Scientists at the Massachusetts Institute of Technology (MIT) say the radical new device could help explore unknown regions of the ocean, track pollution, or even monitor the effects of climate change.

It is estimated that more than 95 percent of Earth’s oceans have never been observed - which means we have seen less of our planet’s ocean than we have the far side of the moon or the surface of Mars.

The high cost of powering an underwater camera for a long time, by tethering it to a research vessel or sending a ship to recharge its batteries, is a challenge preventing widespread undersea exploration.

The researchers have taken a major step to overcome the problem by developing a battery-free, wireless underwater camera that they say is about 100,000 times more energy-efficient than other undersea cameras.

The device takes color photos, even in dark underwater environments, and transmits image data wirelessly through the water.

The autonomous camera is powered by sound.

Engineers explained that it converts mechanical energy from sound waves traveling through water into electrical energy that powers its imaging and communications equipment.

After capturing and encoding image data, the camera also uses sound waves to transmit data to a receiver that reconstructs the image.

Because it doesn’t need a power source, scientists say it could run for weeks on end before retrieval, enabling researchers to search remote parts of the ocean for new species.

They say It could also be used to capture images of ocean pollution or monitor the health and growth of fish raised in aquaculture farms.

Study senior author Professor Fadel Adib, of MIT, said: “One of the most exciting applications of this camera for me personally is in the context of climate monitoring.

"We are building climate models, but we are missing data from over 95 percent of the ocean.

"This technology could help us build more accurate climate models and better understand how climate change impacts the underwater world."

To build a camera that could operate autonomously for long periods, researchers needed a device that could harvest energy underwater on its own while consuming very little power.

The camera acquires energy using transducers made from piezoelectric materials that are placed around its exterior.

Adib explained that piezoelectric materials produce an electric signal when a mechanical force is applied to them.

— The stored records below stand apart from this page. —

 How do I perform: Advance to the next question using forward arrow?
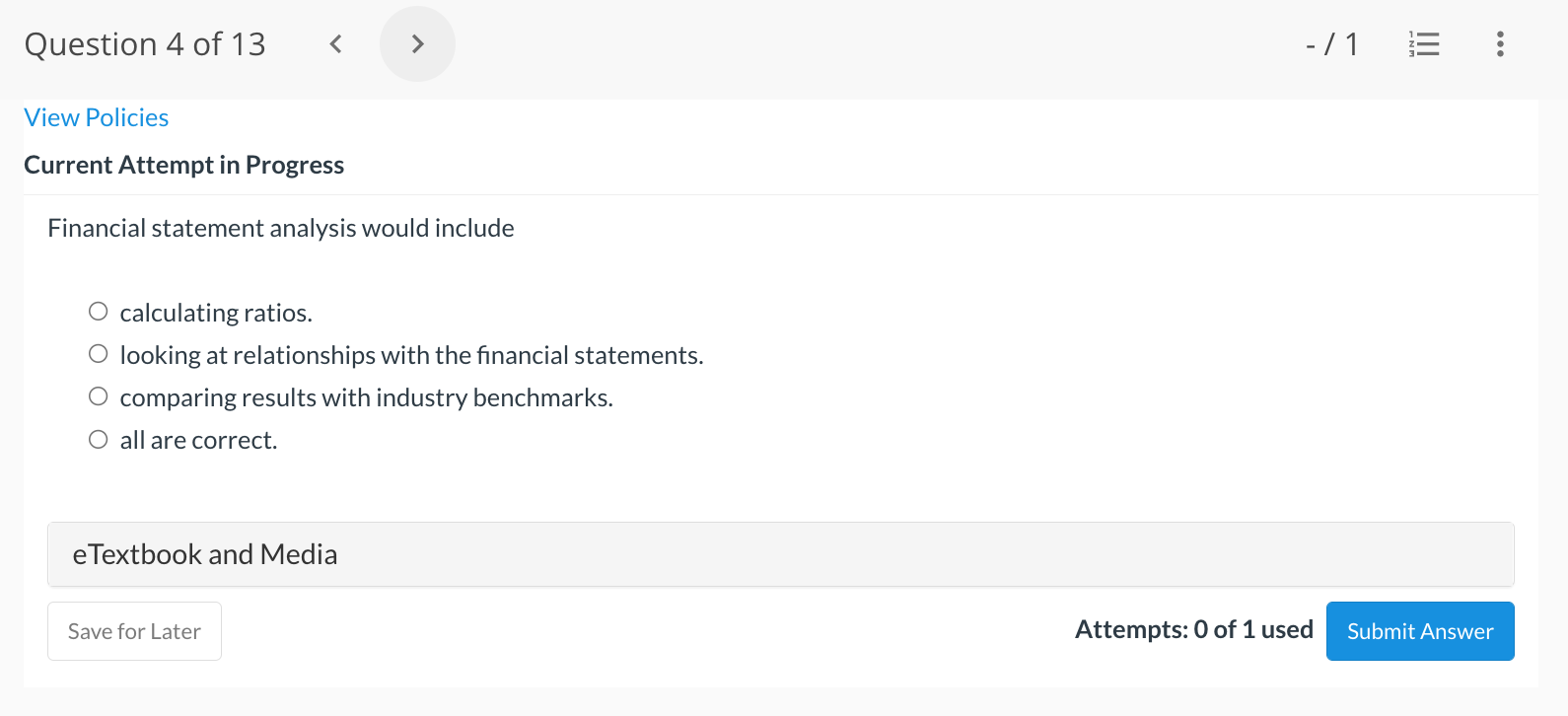pos(417,43)
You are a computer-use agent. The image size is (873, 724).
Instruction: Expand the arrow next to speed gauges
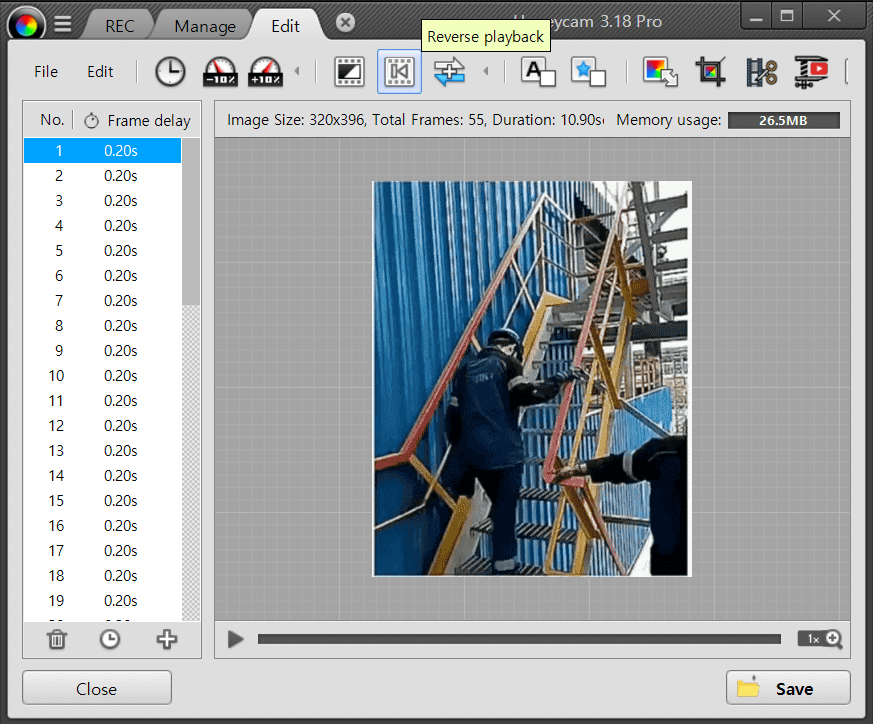pyautogui.click(x=297, y=71)
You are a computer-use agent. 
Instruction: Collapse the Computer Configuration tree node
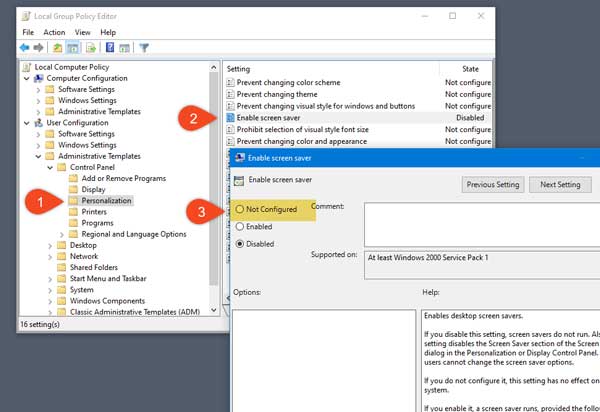[x=27, y=79]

When a sound wave traveling through the water hits the transducers, they vibrate and convert that mechanical energy into electrical energy.

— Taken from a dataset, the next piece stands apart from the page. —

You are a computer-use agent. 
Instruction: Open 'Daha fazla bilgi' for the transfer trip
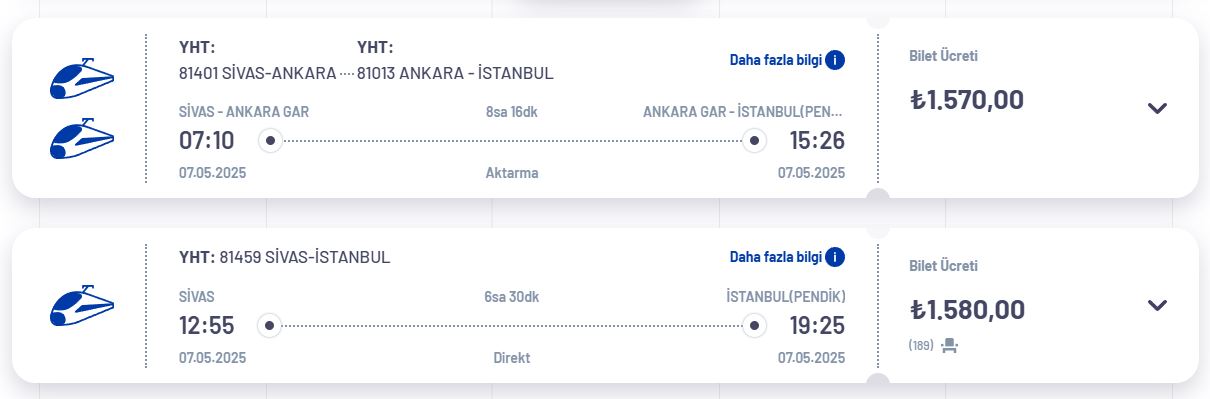[x=776, y=60]
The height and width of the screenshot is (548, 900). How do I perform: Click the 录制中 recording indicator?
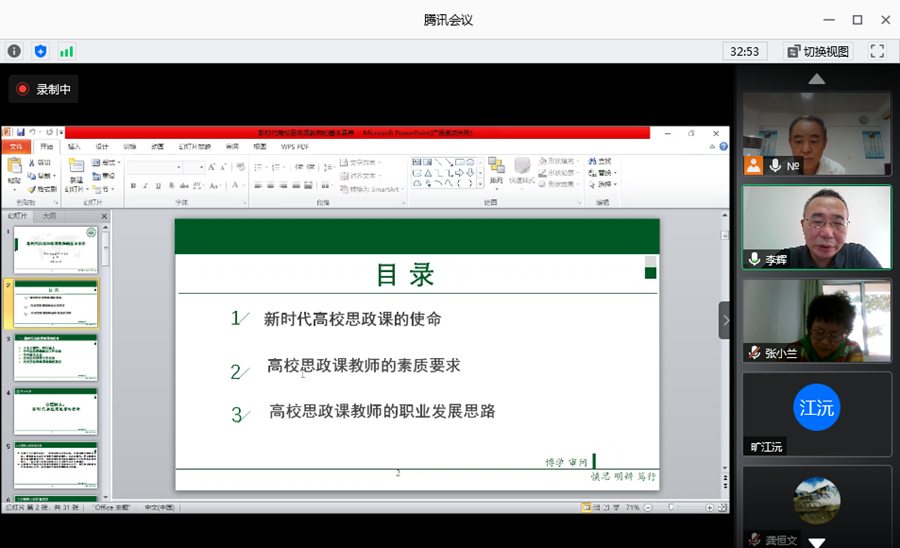point(43,89)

Those sound waves could come from any source, such as a passing ship or marine life. The camera stores harvested energy until it has built up enough to power the electronics that take photos and communicate data.

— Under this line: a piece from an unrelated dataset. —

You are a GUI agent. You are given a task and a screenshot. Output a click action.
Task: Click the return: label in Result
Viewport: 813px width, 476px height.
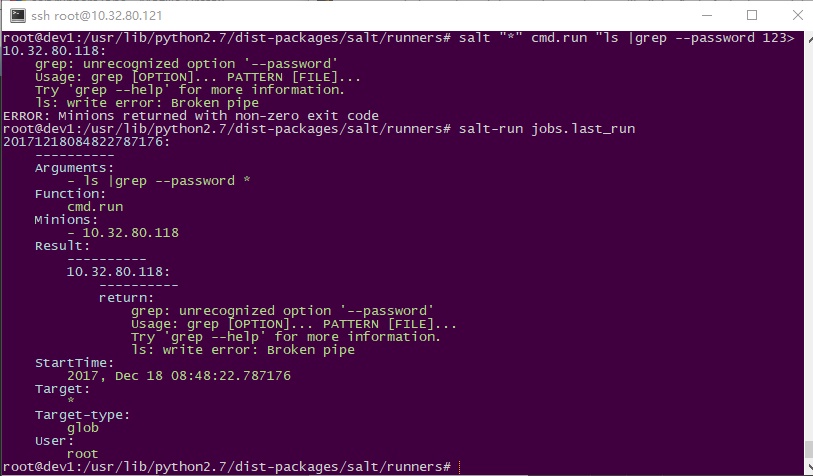[127, 298]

To keep power consumption as low as possible, the researchers used off-the-shelf, ultra-low-power imaging sensors.

But those sensors only capture grayscale images. And since most underwater environments lack a light source, they needed to develop a low-power flash, too.

Adib said: “We were trying to minimize the hardware as much as possible, and that creates new constraints on how to build the system, send information, and perform image reconstruction.

"It took a fair amount of creativity to figure out how to do this."

They solved both problems simultaneously using red, green, and blue LEDs.

When the camera captures an image, it shines a red LED and then uses image sensors to take the photo. It repeats the same process with green and blue LEDs.

Even though the image looks black and white, the team explained that the red, green, and blue colored light is reflected in the white part of each photo.

When the image data are combined in post-processing, the color image can be reconstructed.

Co-lead author Waleed Akbar said: “When we were kids in art class, we were taught that we could make all colors using three basic colors.

"The same rules follow for color images we see on our computers. We just need red, green, and blue - these three channels - to construct color images."

Once image data are captured, they are encoded as bits (1s and 0s) and sent to a receiver one bit at a time using a process called underwater backscatter.

The receiver transmits sound waves through the water to the camera, which acts as a mirror to reflect those waves. The camera either reflects a wave back to the receiver or changes its mirror to an absorber so that it does not reflect back.

A hydrophone next to the transmitter senses if a signal is reflected back from the camera. If it receives a signal, that is a bit-1, and if there is no signal, that is a bit-0. The system uses this binary information to reconstruct and post-process the image.

Co-lead author Saad Afzal added: "This whole process, since it just requires a single switch to convert the device from a non-reflective state to a reflective state, consumes five orders of magnitude less power than typical underwater communications systems."

The researchers tested the camera in several underwater environments. In one, they captured color images of plastic bottles floating in a New Hampshire pond.

They were also able to take such high-quality photos of an African starfish that tiny tubercles along its arms were clearly visible.

The device was also effective at repeatedly imaging the underwater plant Aponogeton ulvaceus in a dark environment over the course of a week to monitor its growth.

Now that they have demonstrated a working prototype, the researchers plan to enhance the device so it is practical for deployment in real-world settings.

They also want to increase the camera’s memory so it could capture photos in real-time, stream images, or even shoot underwater video.

They also want to extend the camera’s range. They successfully transmitted data 40 meters from the receiver, but pushing that range wider would enable the camera to be used in more underwater settings.

The findings were published in the journal Nature Communications.